Case 3: Printer driver dependencies

RPM in Fedora >= 13  generates special provides for CUPS drivers to enable automatic on-demand installation of printer drivers. This involves some gross hackery to get around the file type assumptions of the internal generator – some of these drivers are ELF executables, some are plaintext .drv files and some are PPD files, scattered here and there in the filesystem, and only the PPD files being reliably detectable as such by their contents.

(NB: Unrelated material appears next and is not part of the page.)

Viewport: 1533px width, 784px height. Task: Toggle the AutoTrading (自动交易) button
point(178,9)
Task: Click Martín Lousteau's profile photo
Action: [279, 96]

With the new generator, the nasty patches can be replaced with a “psdriver” attribute rule (in this case using both a path-based pattern and a libmagic identification pattern):

%__psdriver_provides    %{_rpmconfigdir}/postscriptdriver.prov %{buildroot}
%__psdriver_path        ^(/usr/lib/cups/driver/.*|%{_datadir}/cups/drv/.*\.drv)$
%__psdriver_magic       ^PPD File.*$

Put the rule and the script into eg. cups-devel, and the application specific dependencies are in the hands of the application maintainer who should be best positioned for dealing with things like possible changes in driver directory layout requiring rule updates, fixing bugs and improving the driver provides script etc. RPM should not, and now does not need to, have to know anything about printer drivers.